Bir dönem çobanlık yapmışım, oradan biliyorum. Sürü otlarken arada bir çobana da göz atar. Çobandan dolayı kendini güvende hisseder işine bakar. Gözü arkada kalmaz. Yağ, peynir, süt, yün verir. Üretir. Çoban gözden kaybola dursun, kurtla arkadaşlık yapa dursun, bir saklansın, sürü bağırmaya, her biri bir tarafa dağılmaya başlar. Çünkü sistemde güven kaybı yaşanmıştır. Teşbihte hata yapmışsam kusura bakmayın!
“Güven”in stratejik konumunu bilen politikacılar her mitingde halka “Bize güvenin” diyerek güven duygusunu aşılamaya çalışırlar. Onlar güvenin, beraber yaşamanın ve yol yürümenin en iyi aracı olduğunu bilirler. Sorumluluk makamındaki herkese şunu söylemek isterdim; güven kazanmak kolay bir şey değildir. Denizde elle balık yakalamak gibi bir durumdur. Yakalayan da elinden kayıp kaçmaması için çok ama çok dikkatli olmalıdır. Balık denize kaçarsa yakalamak imkânsız gibi bir şeydir. Güven kazanmak zor, kaybetmek ise kolaydır. Yapmanın zor, bozmanın kolay olması gibi. Binlerce güzellikleriniz iyilikleriniz olabilir ömrünüzün sonunda size güvenenleri bir kenara bırakıp size güvenenlerin kendisine güvenmediği birisi ile yol yürüme hatasına düşersiniz, bir hayal kırıklığı yaşatırsınız, değil bir çuval inciri, bir silo inciri berbat edersiniz…
Güven kaybı kan kaybına benzemez. Ya neye benzer? Hiçbir şeye benzemez, diyecektim ama sanırım sinir hücrelerinin kaybına benzetebiliriz. Yani? Yanisi şu; güven kaybı yaşıyorsanız sosyal hayatınızda tökezleme, topallama, sendeleme, yalpalanma, sallanma, duraklama ve aşağıya doğru yuvarlama dönemi başlamıştır, demektir.

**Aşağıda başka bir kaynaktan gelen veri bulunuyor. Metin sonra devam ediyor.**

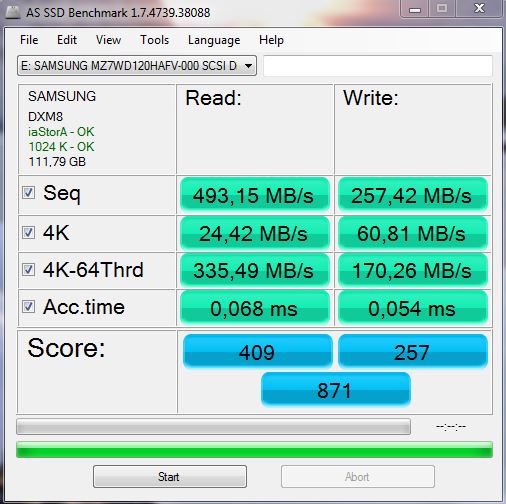The width and height of the screenshot is (506, 504).
Task: Click the green overall progress bar
Action: point(254,449)
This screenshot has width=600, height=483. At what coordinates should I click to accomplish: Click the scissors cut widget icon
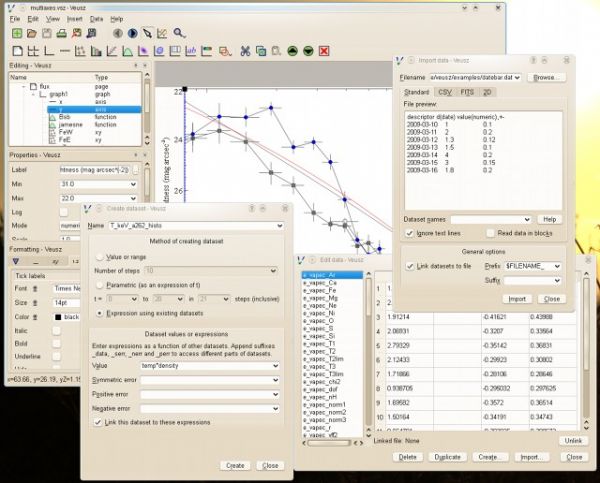(247, 50)
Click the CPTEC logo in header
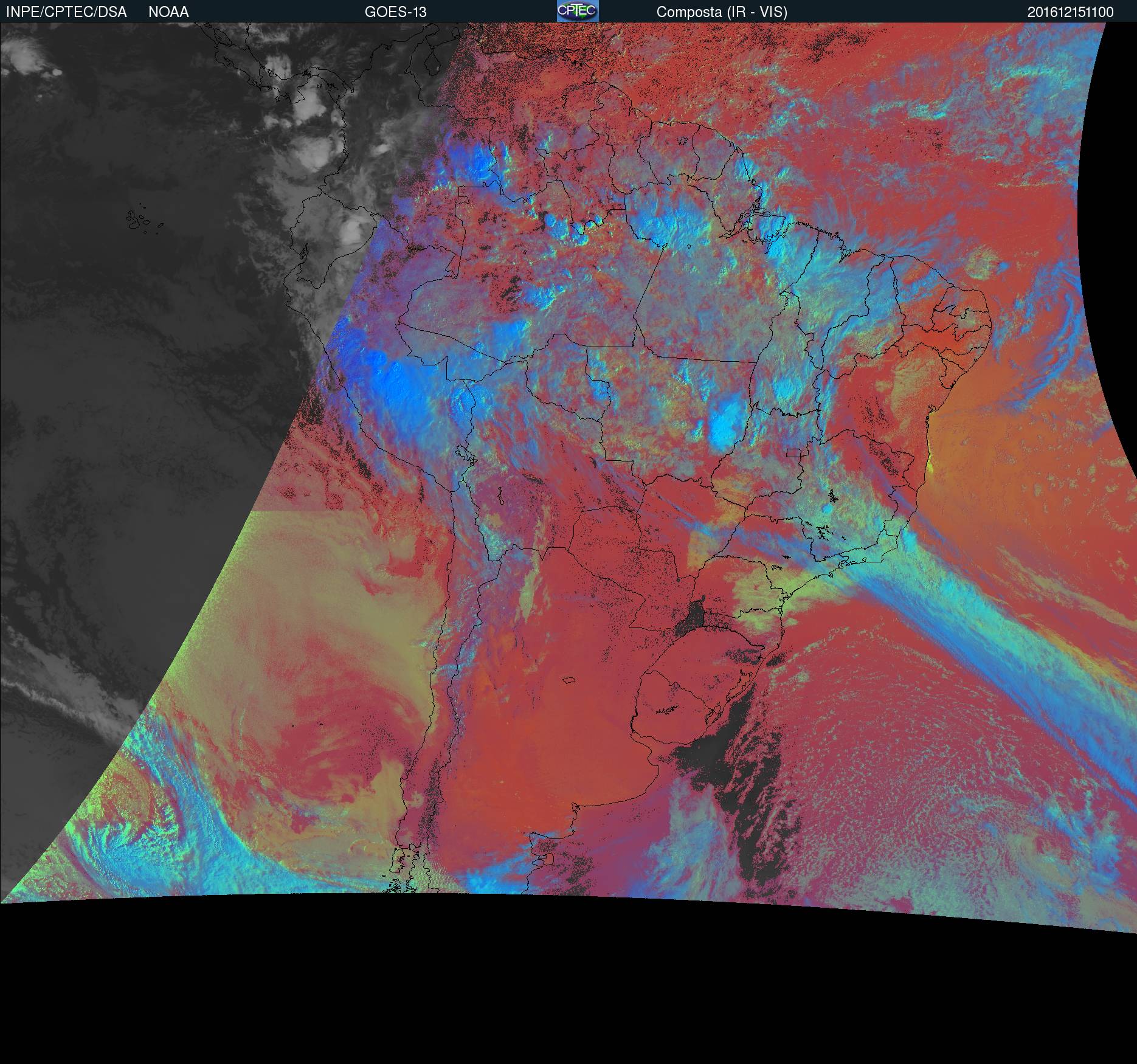 [x=577, y=11]
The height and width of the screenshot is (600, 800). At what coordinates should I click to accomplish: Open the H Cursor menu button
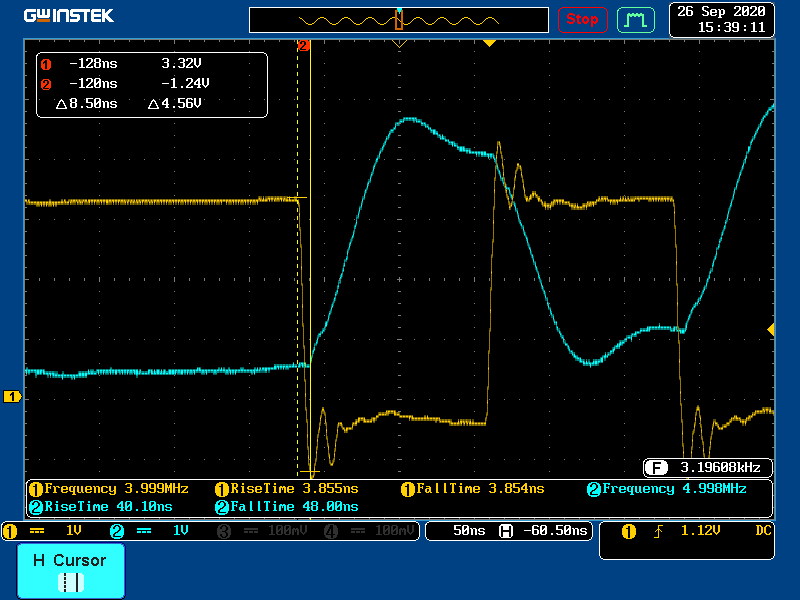point(70,571)
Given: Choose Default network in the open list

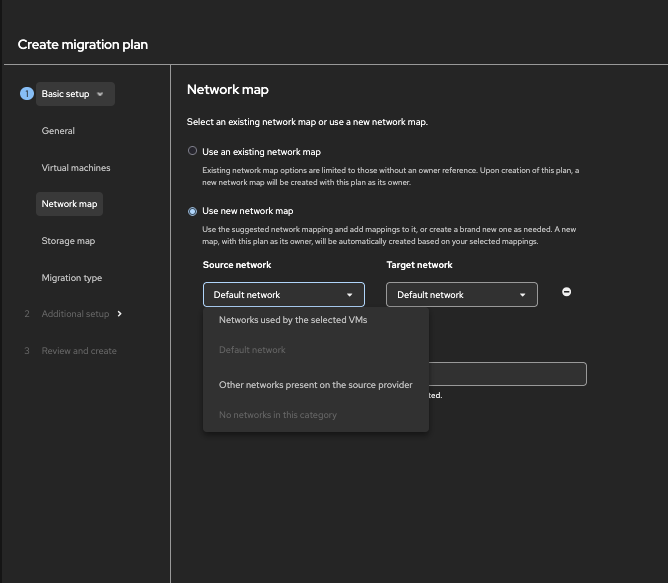Looking at the screenshot, I should tap(252, 350).
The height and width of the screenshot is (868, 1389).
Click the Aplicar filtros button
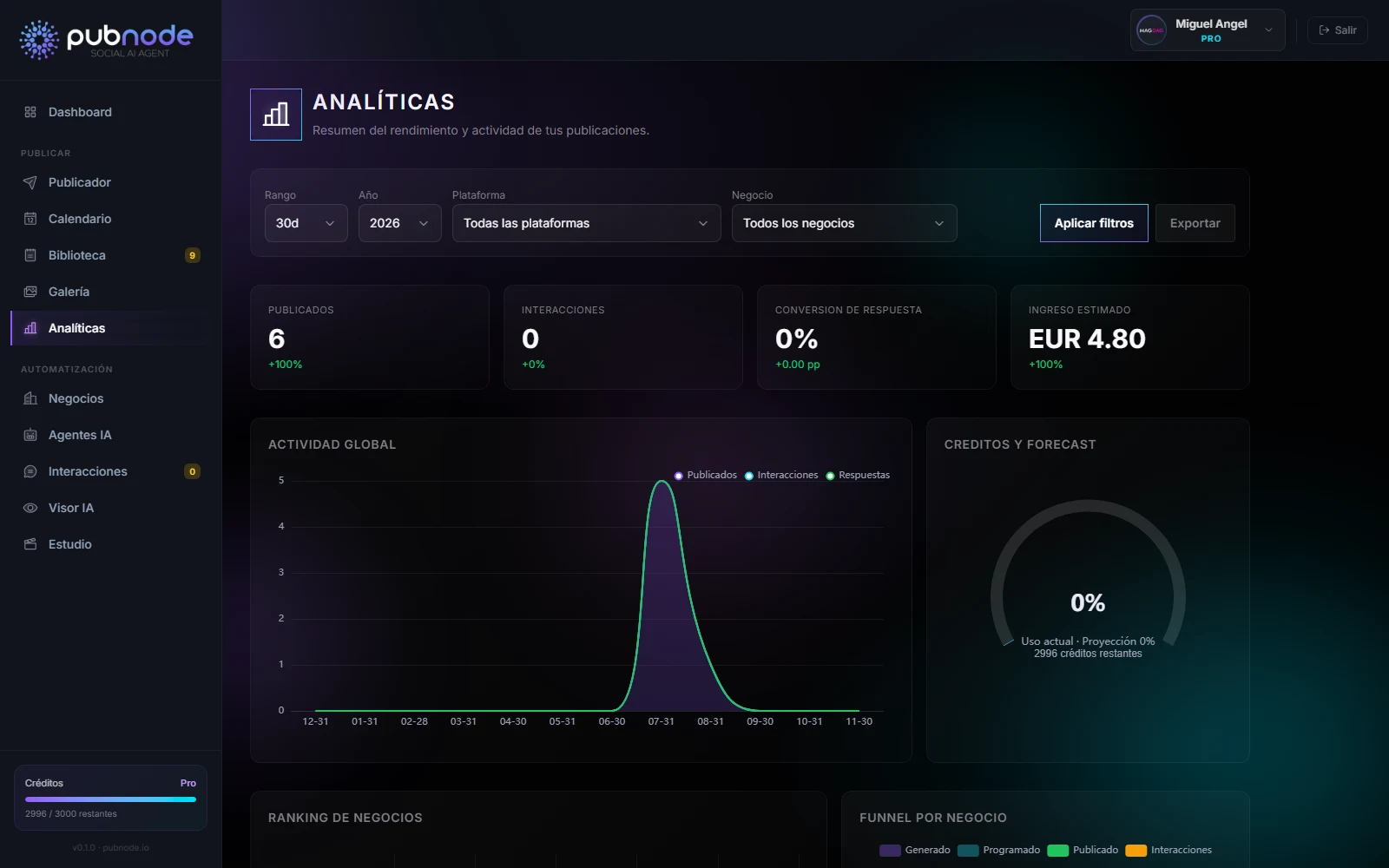1094,223
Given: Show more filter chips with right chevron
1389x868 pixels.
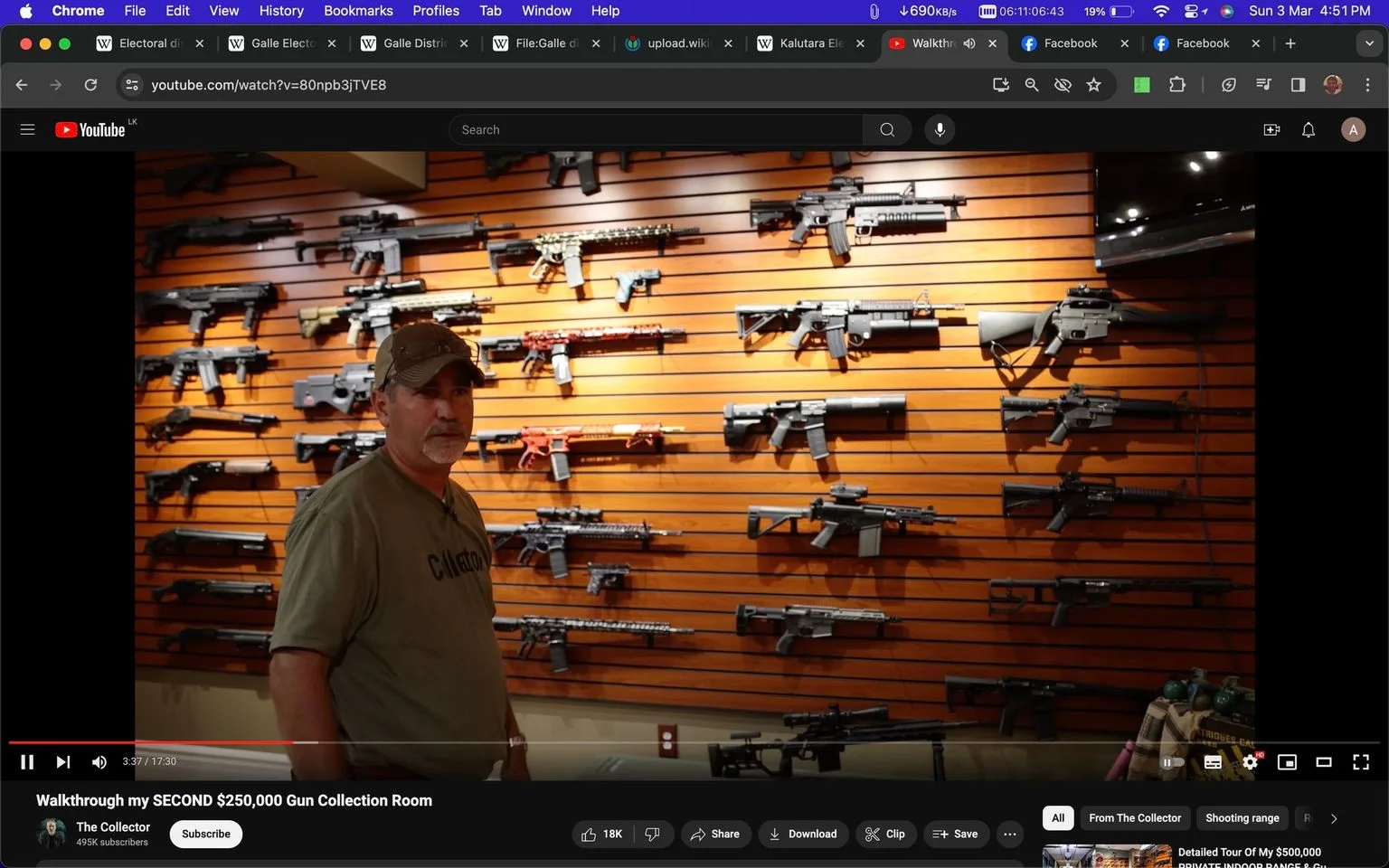Looking at the screenshot, I should click(x=1333, y=818).
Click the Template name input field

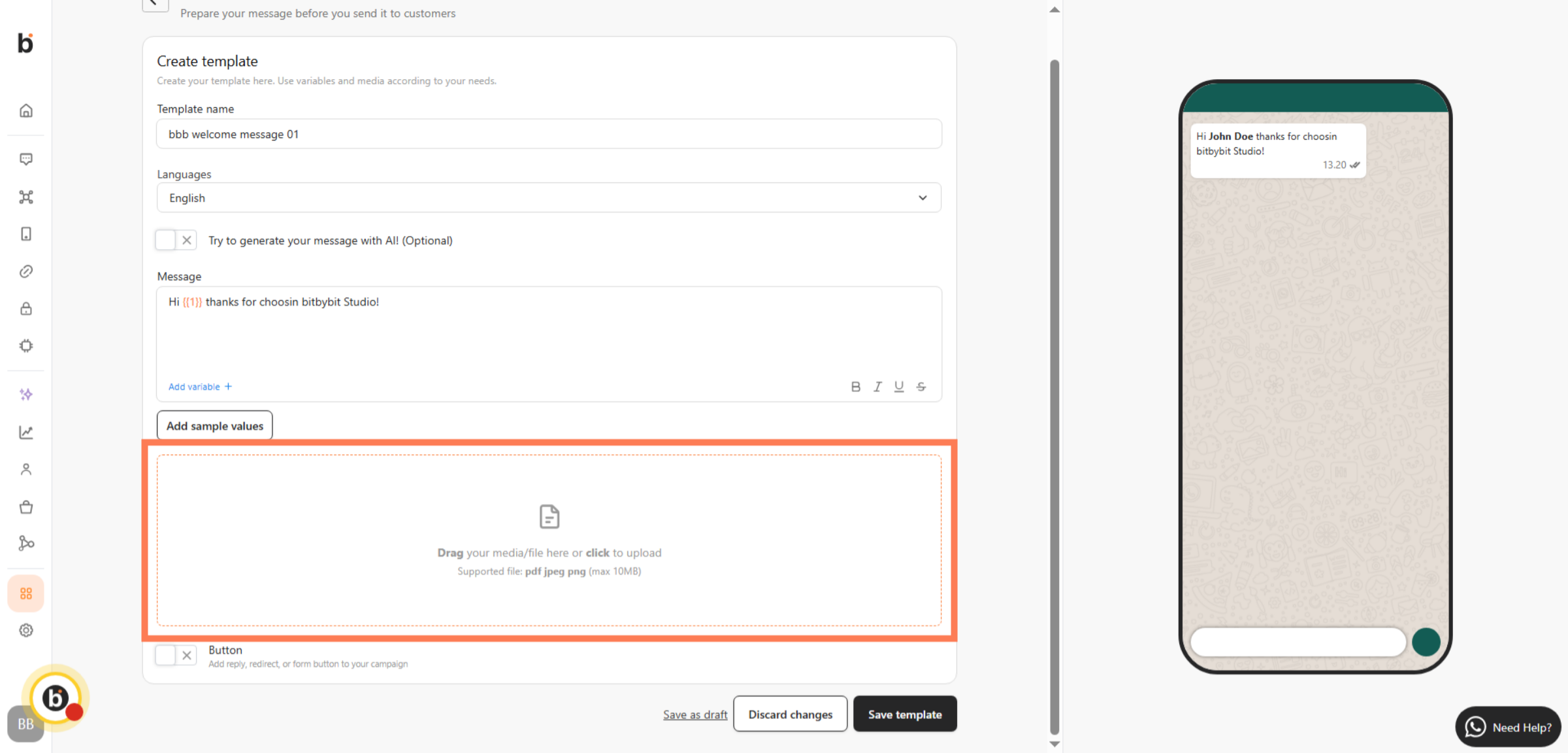pos(549,134)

“Müslüman, Müslümanların elinden ve dilinden güvende olduğu kimsedir. Mümin de insanların canları ve mallarının güvende olduğu kişidir” diye buyurmuş en emin ve El-Emin…
Güven beraber yol almanın, arkadaşlığın azığıdır. Azık biterse yol da, arkadaşlık da biter.